We lie at rest all night, then soon after breakfast weigh off to meet a sealer sighted several miles southwards. We trade tobacco for a polar bear skin and part company, each vessel drifting scarcely, perceptibly away from the other, For long the reflection of the tall mast of the sealer lies wrinkled across our wake. By noon we have lost the floating screw-ice and are in clear water. In two hours we come again upon the barrier and follow along it until a wraith of the polar mist soaks over us. Then we head away, out into the open water, only returning to the dangerous ice-edge when the fog has gone. For there is always the risk of foot-ice, stretching out beneath the surface of the water, quick to founder a ship.

Often a small boat is swung out from the davits and a party goes off for a seal, spotted sunning itself on an ice-cake. Afar we watch the tiny speck of the boat creep up on its quarry, kill and skin. Within an hour the boat again bumps alongside. The thick, wet blubbery seal-skin is hoisted aboard, the two to three inches of blubber slit off with long knives, put in empty petrol drums and the skin left on deck to dry.
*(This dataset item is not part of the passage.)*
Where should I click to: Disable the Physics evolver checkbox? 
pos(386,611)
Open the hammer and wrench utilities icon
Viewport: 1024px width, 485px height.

We are sauntering along at halfspeed. Ice Pilot Johan-nessen, twenty-five years in the Arctic, as his father and his grandfather before him, stands in the ice barrel fixed onto the Sjoliv’s tall foremast, scanning the northern horizon through a long telescope. It’s from him we hear the cry:

Is bjdrnl Is bjorn.

Then we see it, a young polar bear, distinguishable from the ice by its yellowish tinge, working slowly along the edge of the polar pack.

Five of us put out in a small boat towards the edge of the ice. The bear awaits our coming, with that peculiar curiosity so often fatal to him, and only tardily withdraws across the interior of the ice field. As our boat jams upon the edge, Larsen leaps out, firing quickly at the bear, who offers a poor target as he awkardly clambers away across the irregular ice. Now he has gone from sight, but one shot told, for we see a trace of blood staining the bluish white snow. In our boat, we give chase. It is cruel, hard work, dragging, poling and rowing across that field of ice, its bed of water visible only here and there. For a full mile we follow the trail of blood, until, weakened, the bear turns at bay. Struck again, he rears up, with his forepaws clutching at his breast for air, then plunges down head foremost.

Across the ice we look northwards, across a whiteness indescribable, a whiteness that appears to scintillate off the ice in particles. About seven miles away the jagged line of the ice meets the sky. Everywhere the chunks rise to the height of a man; sometimes mountains of ice rear up, one hundred or three hundred feet into the air. So it stretches all the way to the Pole—only some six hundred miles distant, for we have reached the edge of the polar pack, at approximately 81 degrees, north. Over the top, over the head of the world, lies this cap of ice—as if thick cream were poured over the blunt end of an egg. We are where the world concentrates itself, where the hemispheres are drawn together. On our left lies America, ahead Asia and to the right Europe. All very close together. Greenland is only three hundred miles away, Alaska fifteen hundred miles and Siberia and Russia eight hundred miles.

As if beaten back by the rough whiteness we turn our boat about to regain open water. As we leave the immense field of ice to its own life, the gulls swarm to the deserted carcass of the bear.